Heated talk on ISIS sees accusations against NATO member states

Heated talk on ISIS sees accusations against NATO member states

Mel Plant, BA Arabic and Turkish

“I’m not one for conspiracy theories”, reported Abdullah Al-Andalusi of the Muslim Debate Initiative, at an event held discussing the origins and current realities of ISIS. Al-Andalusi and his co-speaker at the event reiterated this sentiment several times throughout their speeches, claiming their assertions on the origins of the group were based on careful collection of fact and review of history. Several audience members, however, disagreed during the question and answer session.

Organised by SOAS’ MSA (Muslim Students Association) and MENA (Middle East North Africa) society, the event began with a proposed “history lecture on Iraq” by Al-Andalusi. The controversial speaker asserted that the 1916 Sykes-Picot plan for the division of the Middle East has been an inspiration for further policy moves by Western states in the region. He called attention to Sykes’ fear of ‘pan-Islam’, linking it to American policy initiatives towards an Iraq split into three states (Sunni, Shi’a and Kurdish) post-2003. His co-speaker, Mohamed Dilwar Hussain, went on to infer that “perhaps Obama allowed ISIS to wreak havoc and fulfil his predecessors’ wishes”, crystallising the sectarian tensions in the region that both speakers insisted had been created by the 2003 invasion of Iraq. Hussain also stated, “I don’t blame ISIS for what’s happening in the Middle East. I blame [Western] foreign policy,”  rather claiming that ISIS was “the West’s doctor’s sick note to continue its foreign policy” as well as “draconian policies” at home. He continued with this argument by claiming that as many Sunnis were killed by the Saddam regime as were Shi’as and Kurds, a point which some audience members took issue with.

Both Hussain and Al-Andalusi last appeared at SOAS speaking at an event organised for Islamophobia Awareness Month. The event, entitled ‘Criminalising Islam’, also created a heated question and answer session. The KLT at that time, as with this most recent event, was populated by several journalists, leading the event to have been featured on a recent BBC Panorama episode entitled ‘The Battle for British Islam’. The programme has been widely criticised as demonising any expression of Islam, and both speakers condemned the apparent twisting of their words’ by the BBC.

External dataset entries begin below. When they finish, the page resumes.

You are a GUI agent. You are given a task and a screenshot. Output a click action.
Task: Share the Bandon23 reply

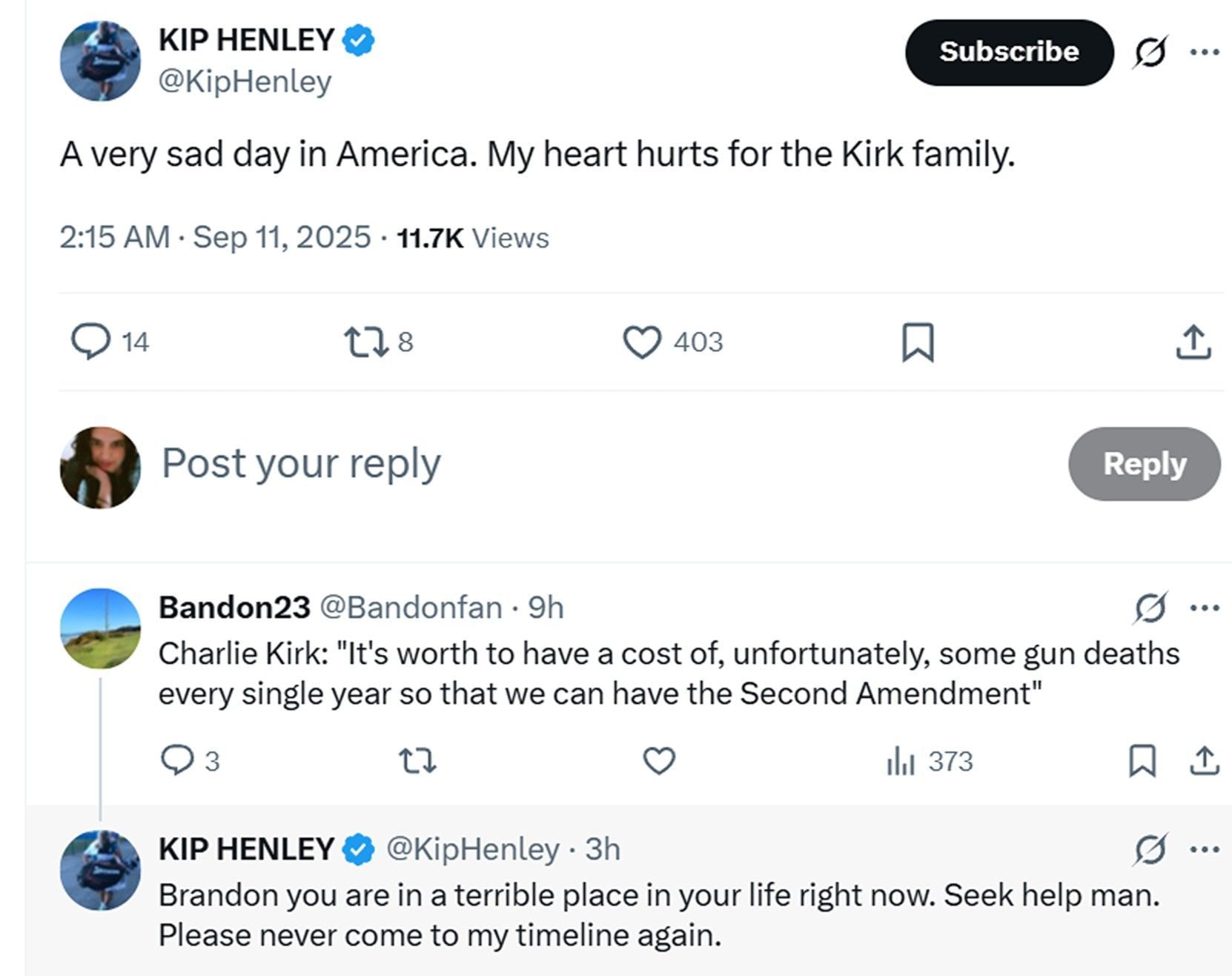click(1205, 761)
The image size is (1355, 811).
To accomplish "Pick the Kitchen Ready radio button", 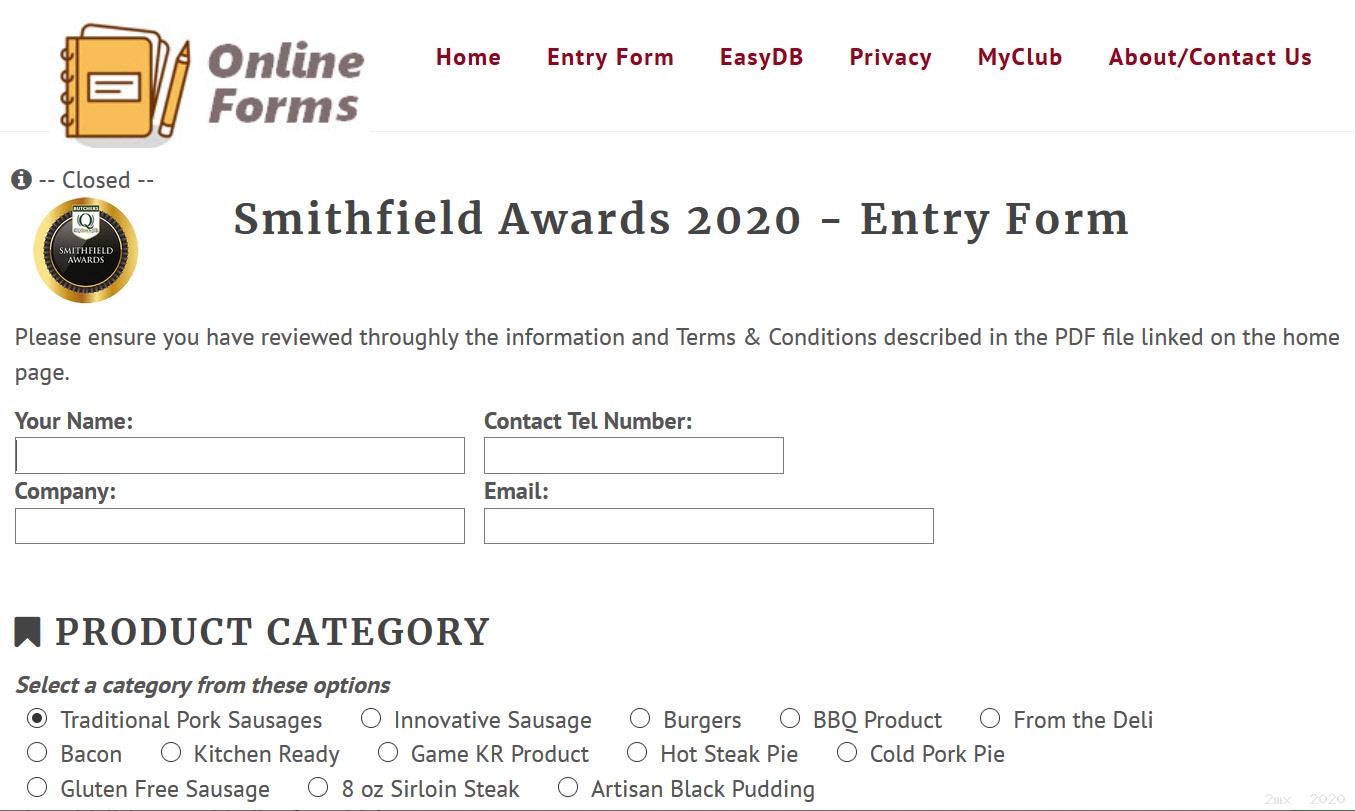I will coord(171,752).
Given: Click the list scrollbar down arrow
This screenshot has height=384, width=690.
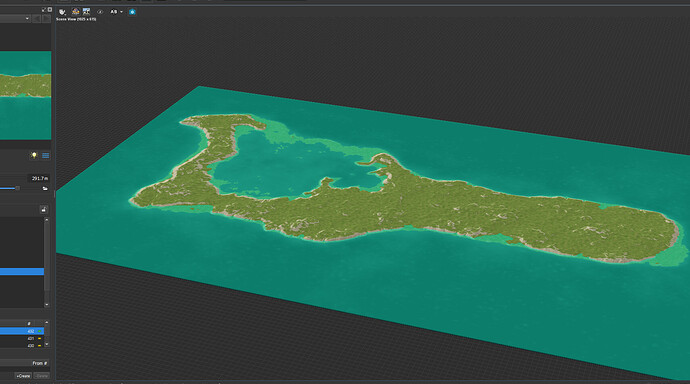Looking at the screenshot, I should click(x=47, y=305).
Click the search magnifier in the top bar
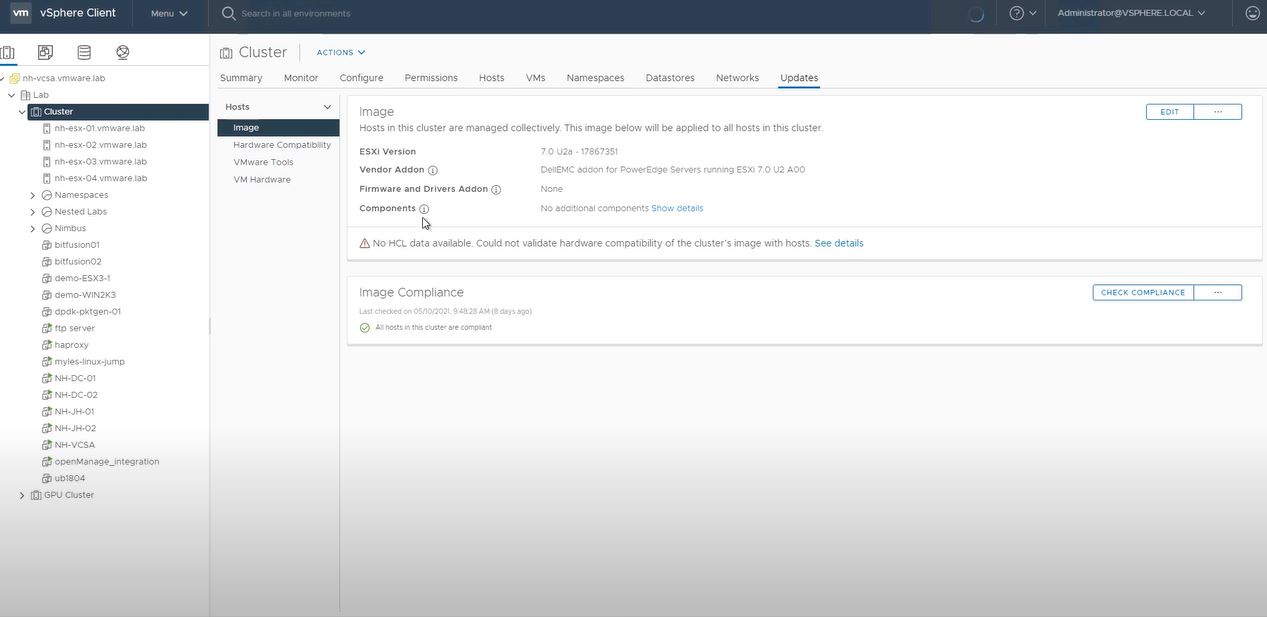 pyautogui.click(x=228, y=13)
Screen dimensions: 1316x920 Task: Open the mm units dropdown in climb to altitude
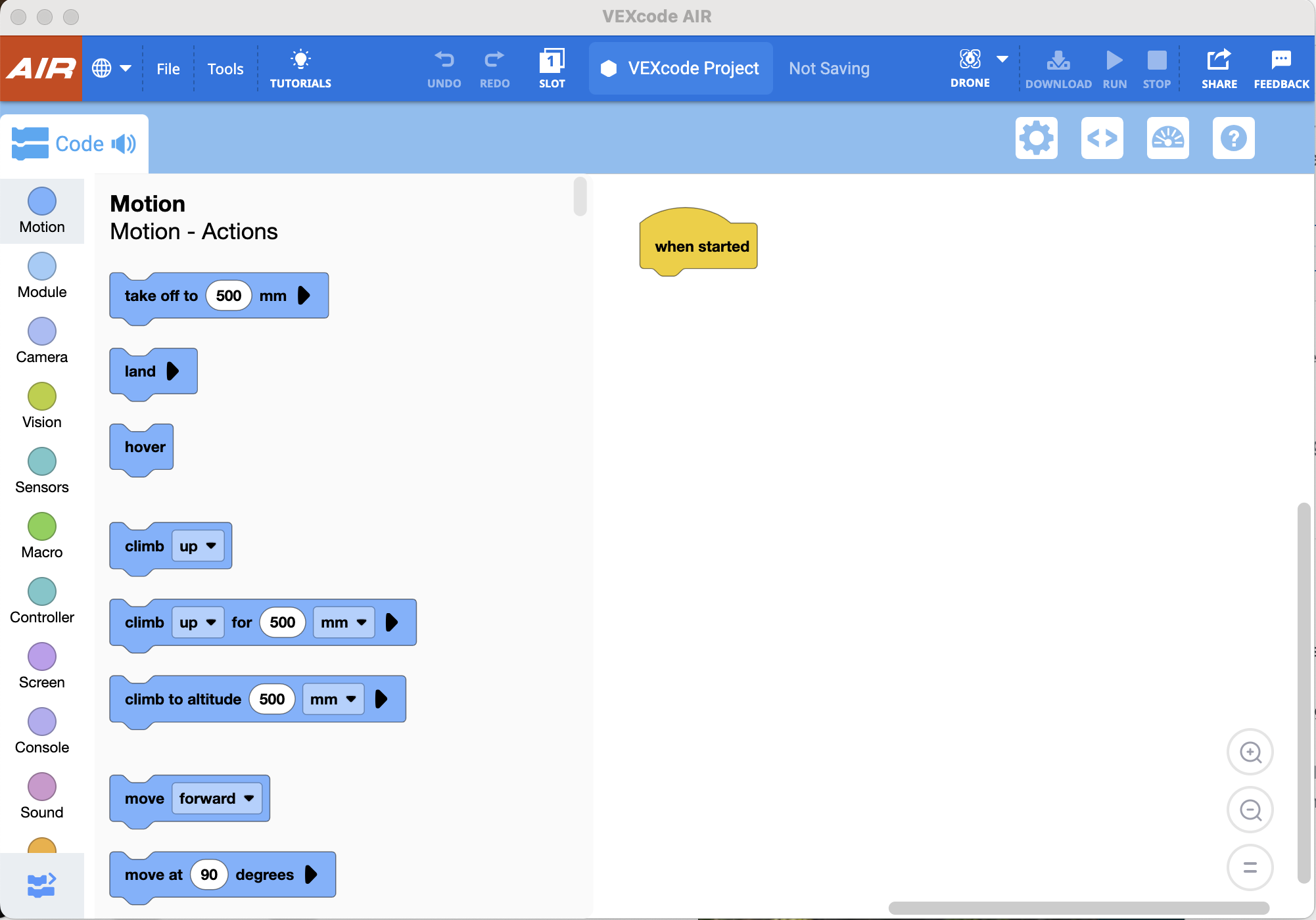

The speakers reiterated their disdain for the US and UK governments’ policies in regard to the war in Syria and Iraq, criticising the apparent leniency towards ex-British service members and British Kurds who have gone to fight alongside Kurdish Peshmerga groups, in contrast to the penalties faced for those who go to fight alongside ISIS. Hussain also accused the Turkish government of aiding ISIS and other Islamist militias, citing reported incidents of Turkish medical treatment and military aid being supplied to the groups.

The event came to its conclusion with an audience member asking the speakers to condemn ISIS. Both speakers refused, with Al-Andalusi saying, “It’s very insulting when someone comes to a Muslim and asks them to condemn ISIS.” Both speakers referred to takfir, the Islamic concept of declaring another Muslim to be an un-believer, of which wrongful use is considered to be a major sin. Many Muslims have called ISIS a takfiri group for their blanket condemnation of Shi’a Muslims and their hardline policies towards all Sunnis who do not follow them. Hussain refused to “make blanket takfir” on the group, with Al-Andalusi asserting that “we condemn people for doing takfir, and then we want to do takfir ourselves”. The event, pushed out promptly in order to make room for another lecture, left many such questions hanging in the balance, for both Muslims and non-Muslims alike.